The universe would either always stay much the same, or would continue to expand forever, or would expand to some limit, then contract again to infinitesimal size (and, perhaps, continue cycling in this way forever). Einstein himself originally assumed the universe would stay in a stable state, and adjusted his equations to include a term (the “cosmological constant”) that would ensure this result.
Later, when Edwin Hubble discovered that the universe was expanding, Einstein removed the term, describing its introduction as “the worst blunder of my life.” However, as astronomers observed ever more distant regions of the universe, and physicists thought more deeply about the behavior of the universe, the cosmological constant would not go away.
The cosmological constant, Mr. Susskind explains, is not just a mathematical artifact. Quantum mechanics says there is no such thing as truly empty space. What appears to be a vacuum is not really a state of emptiness, but a caldron of activity where particles are continually being created and destroyed (“annihilated” is the preferred time) on an unimaginably short time scale. The cosmological constant is a measure of the energy contained in these “virtual particles.”
Physicists spent decades pulling out their hair trying to explain why this number should turn out to be zero. In the 1990s, they concluded that it was not exactly zero, but so close to zero (Mr. Susskind gives the value 10 to the power -120) that it seems ridiculous that it is not exactly zero.
Even more mystifying is the fact that if the cosmological constant had a slightly different value, the universe would have developed very differently, with no stars, planets or living creatures.

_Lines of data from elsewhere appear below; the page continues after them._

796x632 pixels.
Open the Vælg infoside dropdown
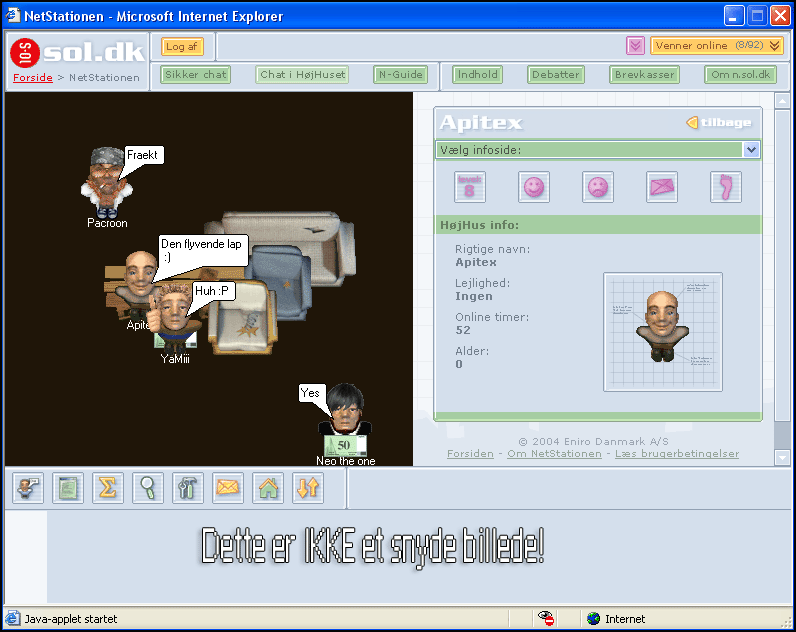tap(751, 150)
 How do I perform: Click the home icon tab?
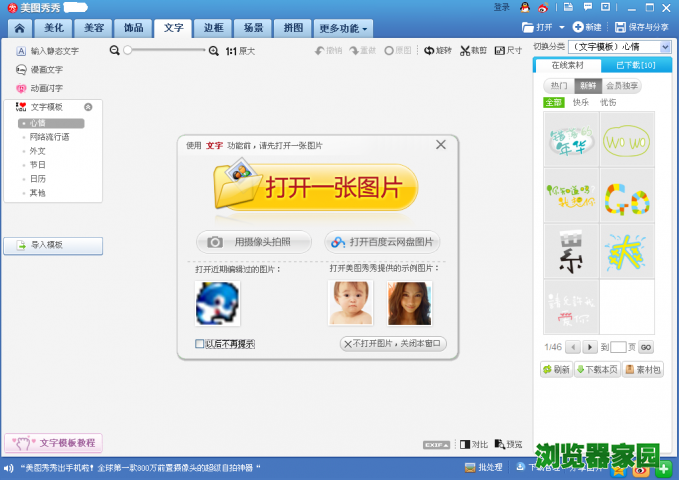pos(19,28)
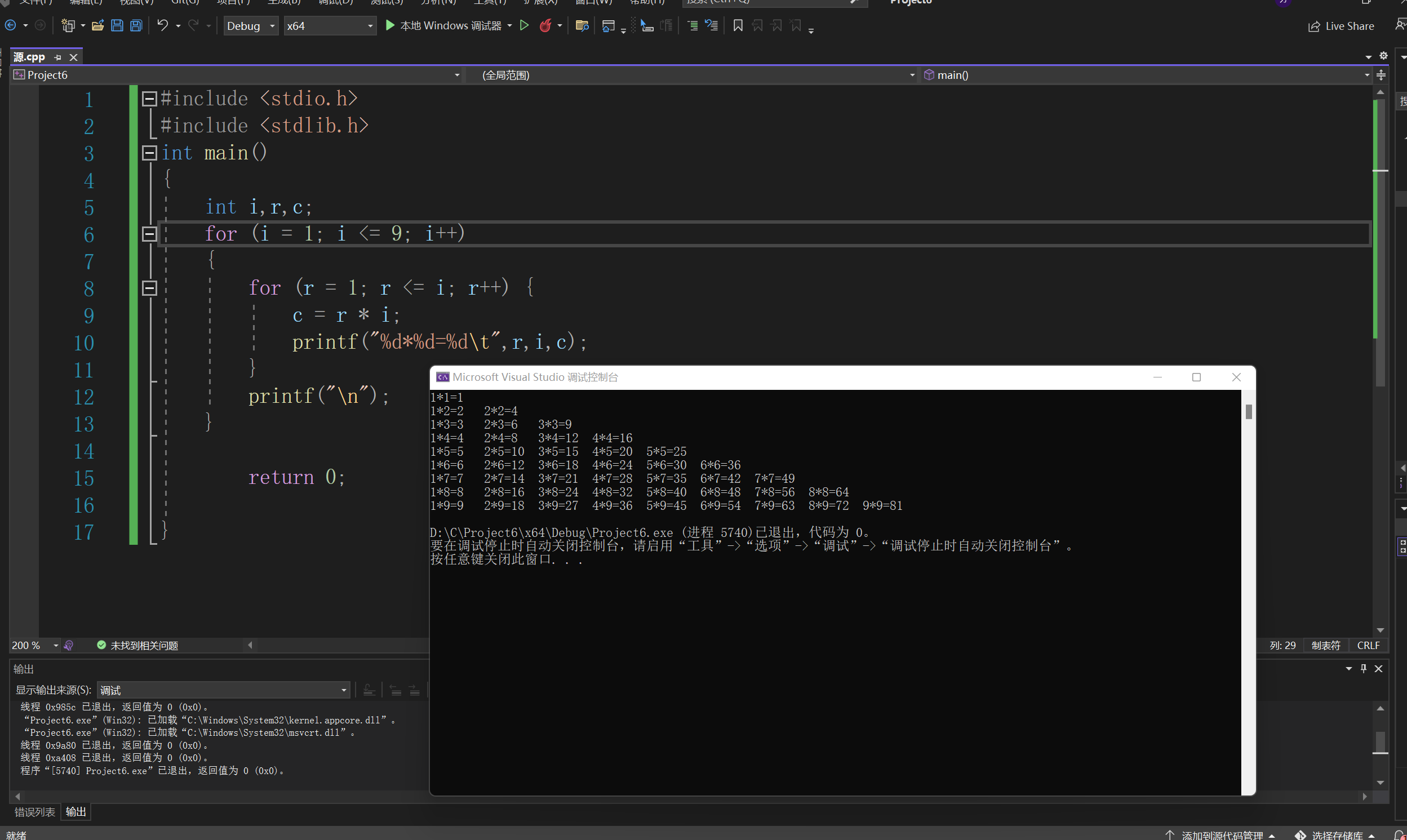Click the Undo arrow icon
The width and height of the screenshot is (1407, 840).
tap(162, 25)
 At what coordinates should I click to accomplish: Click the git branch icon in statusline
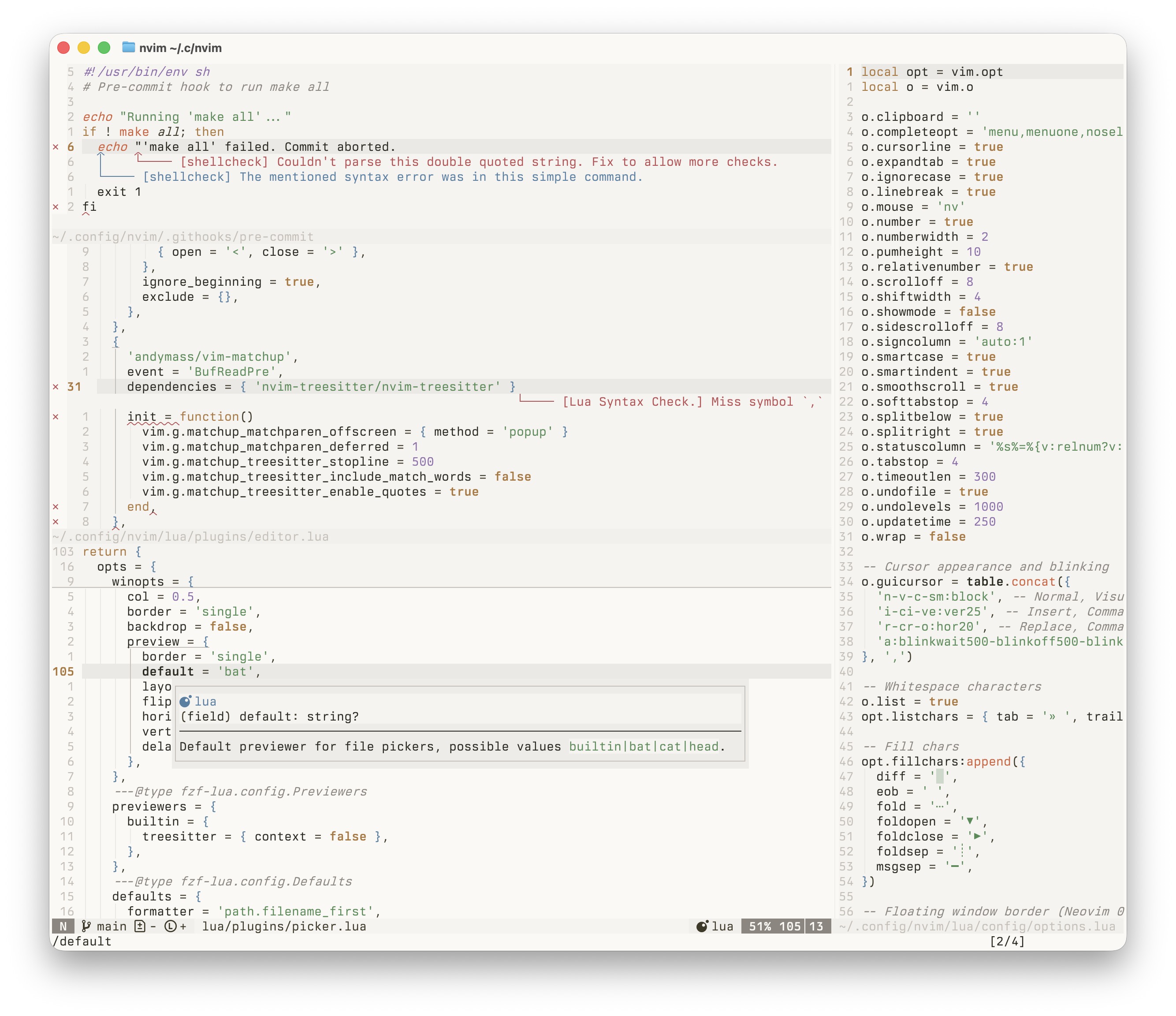pyautogui.click(x=86, y=926)
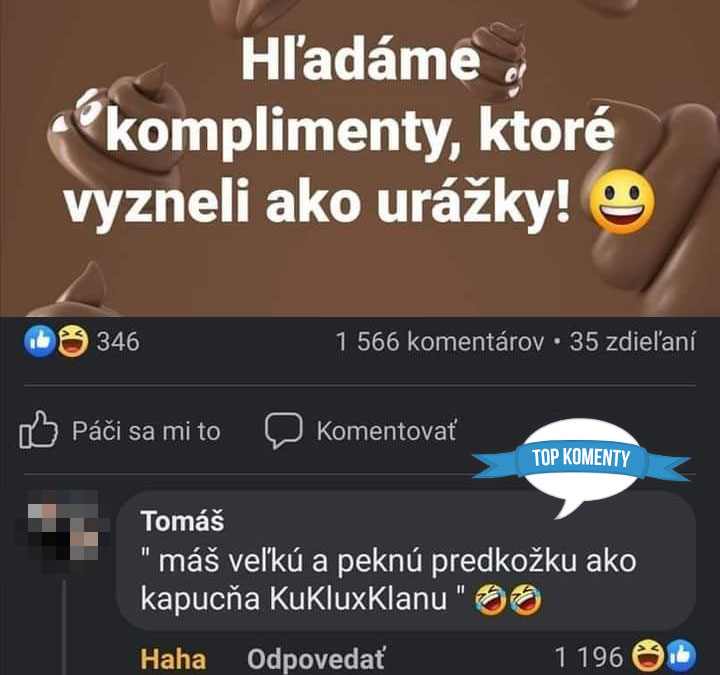Image resolution: width=720 pixels, height=675 pixels.
Task: Open the 346 reactions count
Action: tap(118, 342)
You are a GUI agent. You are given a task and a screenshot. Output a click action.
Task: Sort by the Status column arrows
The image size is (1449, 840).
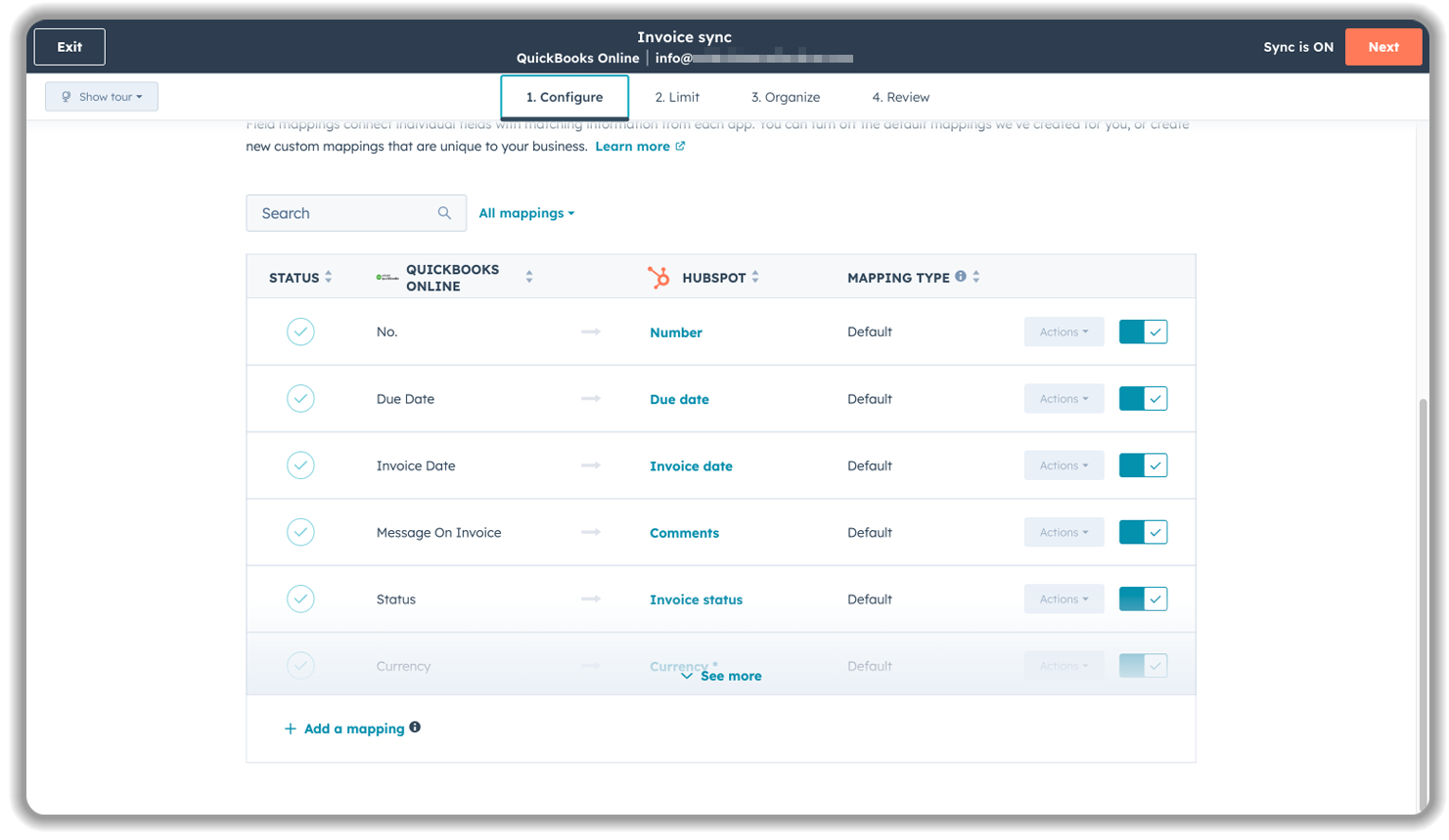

Furthermore, Mr. Susskind notes, a number of other numerical constants of nature also have values so sensitive that changing them by an almost imperceptible amount would foreclose the possibility of life. These remarkable relationships have led some scientists to formulate the “anthropic principle,” which says that the universe seems to be designed especially to allow life to exist.
This is a shocking idea to scientists who have spent the past 150 years painstakingly convincing themselves that the universe and everything in it are not products of design, but of the blind working of random processes.
Mr. Susskind tells us that he embraces string theory because it permits — or, better still, compels — the existence not just of one universe, but of a “cosmic landscape” consisting of an unimaginably large number (he suggests 10 to the power 500) of “pocket universes.”
These worlds, which are inaccessible to each other, were all produced in a very short period of rapid inflation following the big bang, and the laws of nature in each one are determined by a different set of constants of nature. The fact that the universe we inhabit is clearly ideally suited for human life is what Mr. Susskind calls in his subtitle “the illusion of intelligent design.”
To religious believers, the idea that the universe is designed by a Creator to allow the existence of human life is fundamental. To Mr. Susskind and those who think like him, that idea is so unacceptable that they are willing to abandon the idea that nature follows one set of laws, the principle upon which modern science was founded.
Jeffrey Marsh has written widely on scientific topics and public issues ranging from nuclear strategy to social policy.